Sometimes, she wished that her husband would say more, accuse her, even, for at least then she would know what he knew about her. As it was, she wasn't sure if he was certain of anything, for she had never confessed to her own past infidelities; and he had never asked her outright. She imagined revealing, in a rush of emotion soon after discovering his affair with the Snow Queen, that she, too, had been unfaithful to him. But the story seemed impossible to tell; it was so shabby, so shaming. How, exactly, would she explain her behaviour to Tommy? 'Darling, when we were staying with the Puxleys in Hertfordshire, while you were stationed nearby, I became involved with Christopher . . .' Well, it was impossible to say aloud; and it might do Tommy more harm than good, to rake over the past, for it had been, what, seventeen years ago? Her marriage was far more important, infinitely stronger, than any passing affair; and Christopher Puxley had ceased to matter to her long ago; though she felt more and more guilty about his wife, Paddy, her friend who she had betrayed, repeatedly, blinding herself to the consequences. She was just as selfish as her father, though now she was being punished, now her infidelity had come back to haunt her . . .

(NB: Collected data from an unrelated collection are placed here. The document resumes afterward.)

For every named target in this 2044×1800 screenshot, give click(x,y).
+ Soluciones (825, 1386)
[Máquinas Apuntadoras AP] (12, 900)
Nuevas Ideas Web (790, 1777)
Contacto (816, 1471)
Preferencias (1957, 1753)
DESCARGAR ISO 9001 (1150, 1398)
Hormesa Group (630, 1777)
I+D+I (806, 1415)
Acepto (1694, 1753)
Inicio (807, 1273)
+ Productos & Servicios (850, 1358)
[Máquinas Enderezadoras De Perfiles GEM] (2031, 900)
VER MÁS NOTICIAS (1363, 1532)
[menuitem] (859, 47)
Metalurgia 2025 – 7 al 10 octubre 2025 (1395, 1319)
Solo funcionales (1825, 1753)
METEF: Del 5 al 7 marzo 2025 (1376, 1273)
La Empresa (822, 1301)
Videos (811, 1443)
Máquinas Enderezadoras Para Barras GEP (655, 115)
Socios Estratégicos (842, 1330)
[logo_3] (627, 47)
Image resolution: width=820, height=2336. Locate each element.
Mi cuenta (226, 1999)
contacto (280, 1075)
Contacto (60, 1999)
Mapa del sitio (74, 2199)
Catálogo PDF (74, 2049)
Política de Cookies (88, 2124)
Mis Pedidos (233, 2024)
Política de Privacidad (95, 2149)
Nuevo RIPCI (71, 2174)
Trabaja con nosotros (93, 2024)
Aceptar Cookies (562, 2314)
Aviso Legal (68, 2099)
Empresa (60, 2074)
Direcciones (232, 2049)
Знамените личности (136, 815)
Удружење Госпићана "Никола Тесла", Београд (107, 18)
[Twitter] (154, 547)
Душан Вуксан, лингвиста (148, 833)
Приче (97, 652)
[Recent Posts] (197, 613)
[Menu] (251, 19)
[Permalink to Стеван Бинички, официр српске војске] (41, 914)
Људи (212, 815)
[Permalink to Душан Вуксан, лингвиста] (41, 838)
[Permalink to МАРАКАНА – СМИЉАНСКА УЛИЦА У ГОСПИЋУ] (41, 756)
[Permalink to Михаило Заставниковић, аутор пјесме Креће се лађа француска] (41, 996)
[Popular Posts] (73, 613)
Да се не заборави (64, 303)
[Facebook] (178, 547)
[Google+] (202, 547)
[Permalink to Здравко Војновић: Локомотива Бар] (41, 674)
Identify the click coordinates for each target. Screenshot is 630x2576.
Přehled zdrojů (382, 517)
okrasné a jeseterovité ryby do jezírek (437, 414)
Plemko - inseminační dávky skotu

Daphne considered writing a letter to Paddy, asking for her forgiveness all these years later; but when she sat down, and tried to do so, she found herself unable to give shape to her wretchedness; there was only one phrase in her mind, which was 'I am rotten to the core'. And Daphne did feel rotten inside; she wondered if she would be punished, like Rebecca, with uterine cancer, for she was as twisted as Rebecca, unforgivably disloyal and treacherous and malformed, and not only in her betrayal of Paddy. Who could blame Tommy if he felt as murderous as Maxim de Winter, if he was to say of her, as Maxim said of Rebecca, 'She was not even normal?' He would have every right to say such a thing, if he ever discovered the real truth about her relationship with Gertie; he would be disgusted, horrified . . .

Not that Daphne was certain as to what that truth might be, for it seemed dream-like, both in recollection and at the time, a fantastical improbability, a fantasy, perhaps; though sometimes, in the night, when she woke from dreaming of Gertie, feeling her hands still upon her, it felt more real than anything around her, closer than Tommy, who lay sleeping in his bedroom across the hall. She could never tell Tommy about those dreams, of course; she could not tell anyone what Gertie had meant to her, or explain why she had been so obsessed by this woman, one of her father's mistresses of all people, the last of Gerald's actress lovers.

None of it made sense when she tried to untangle what had happened, or why, for it was Gertie who became sick, not Daphne, Gertie who died of a malignant tumour, five years ago, when she was only fifty-four. And in the dark, as Daphne lay awake while the rest of the household was sleeping, she feared the death was in some way her doing, a repeat of her actions in killing off Rebecca and Rachel in the novels, as if that were the only solution to the knot they were all in; as if Gertie was another of the mysteriously threatening women who must be exorcised from Menabilly to preserve its peace and sanctity.

'Except you can't get rid of us, can you?' whispered Rebecca's voice in her head, just as Daphne was drifting towards sleep, at last, in the slowly whitening hour before dawn.

When she heard the voice, Daphne wondered if she might be going mad, and yet she could not rid herself of the suspicion that she was to blame for Gertie's death. And her self-accusations did not dissipate with the daylight, for there was no escaping the fact that she wrote My Cousin
Rachel
during the period she was spending most time with Gertie, and then Gertie died just after the book came out.